Prime Minister Jacinda Ardern is refusing to say whether she'd prefer to team up with NZ First or the Greens, should Labour only need one minor partner to form the next Government.
Based on the latest Newshub-Reid Research poll, she wouldn't need either. Labour topped 60 percent for the first time in Sunday's poll, conducted during the first week of Judith Collins' rein as National Party leader. That would give them 77 MPs - an enormous majority by MMP standards.
The Greens - currently a confidence and supply partner outside of Cabinet - remain a borderline prospect for getting back into Parliament, polling 5.7 percent; and NZ First - Labour's coalition partner with ministers inside Cabinet - are looking gone, on only 2 percent.
NZ First and the Greens don't get along very well - the former's conservative views and anti-immigration rhetoric annoy the latter, and NZ First has acted as a "handbrake" on legislation it sees as too liberal or progressive.
Asked on The AM Show which she'd prefer to work with after the election, Ardern refused to offer any opinion whatsoever.
"I'd like to think we've demonstrated we could work with both. Obviously they've had different roles in the Government - NZ First have been in Cabinet, the Green Party have had ministerial posts but they've been a confidence and supply partner outside of Cabinet.
"I've worked with both parties, and I'd like to think we've worked with both parties well. None of the decisions we've made, could we have made without getting consensus from all three.
"That does take time, it takes energy, effort, it takes a lot of relationship management. But again, I think I've built up pretty constructive relationships on both sides."
Green Party co-leader James Shaw at the weekend said having NZ First back in Government was a "risk that I don't think is worth taking", while NZ First leader Peters said having the Greens team up with Labour without them would be a "nightmare".
"It's election year - I'm not going to be stuck in the middle of those debates," said Ardern, who became Prime Minister when Peters chose to side with Labour and the Greens after the 2017 election, despite National getting more votes.
Asked by The AM Show host Duncan Garner who was easier to work with, Ardern also refused to answer.
"I want to be respectful of the relationships that I have with party leaders... Regardless, I've made it work."
She also refused to say whether Labour would govern alone, given the chance.
"It's just not something I think it would be wise for any party to ever bank on. This is MMP, and we have had consistent results on election day that produce MMP Governments.

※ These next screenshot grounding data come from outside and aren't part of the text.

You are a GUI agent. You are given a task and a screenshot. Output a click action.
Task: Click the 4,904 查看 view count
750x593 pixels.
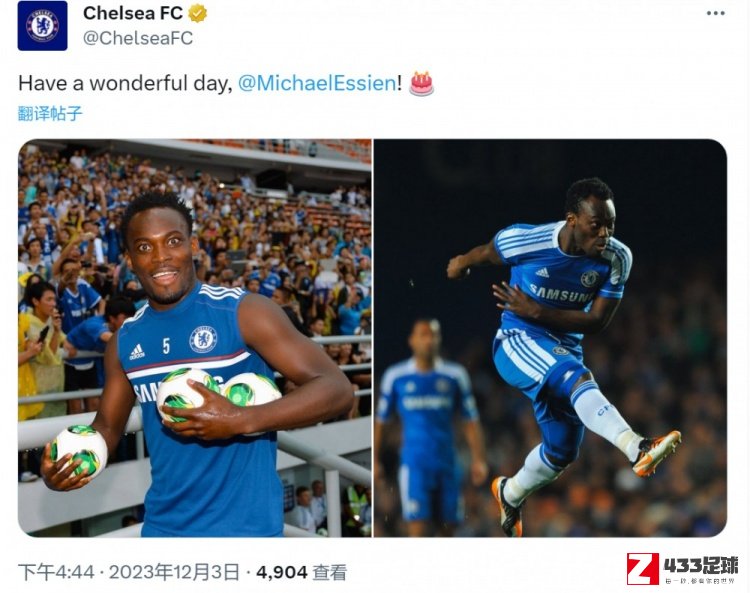click(301, 572)
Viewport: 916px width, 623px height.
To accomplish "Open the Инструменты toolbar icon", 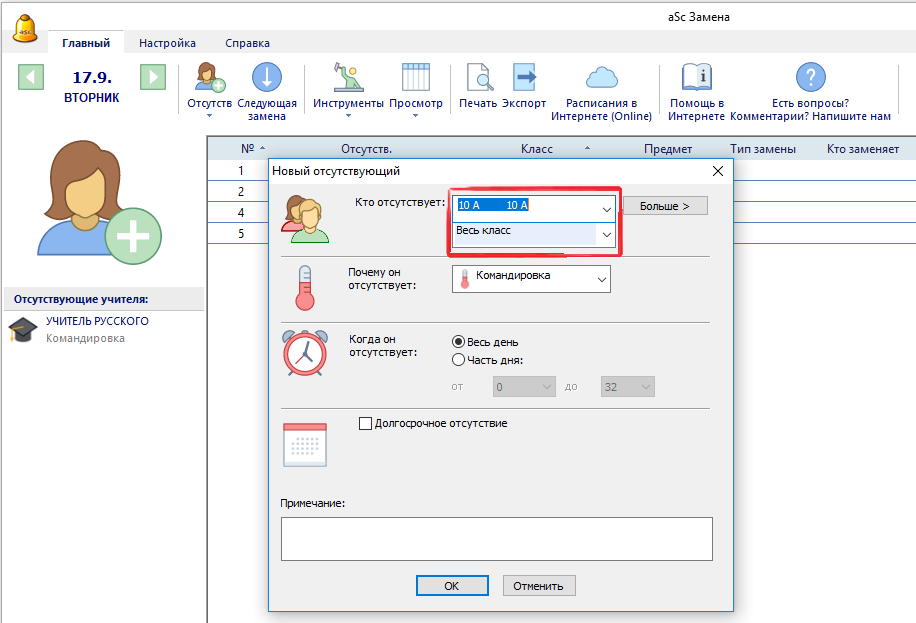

"As I say, I'm not complacent - I think complacency would be sitting there and planning that kind of income, and that's not where my head is at... [Single-party Government] isn't what New Zealanders have produced in the past. Only time will tell if that's what they produce in the future, and I'll consider it then. But sitting there contemplating that would mean that I wouldn't be focused on earning that mandate."
Prior to MMP, single-party Government was the norm. More than once it was formed by a party that didn't even receive the most votes, contributing to New Zealand's decision to move to a more proportional system in the 1990s.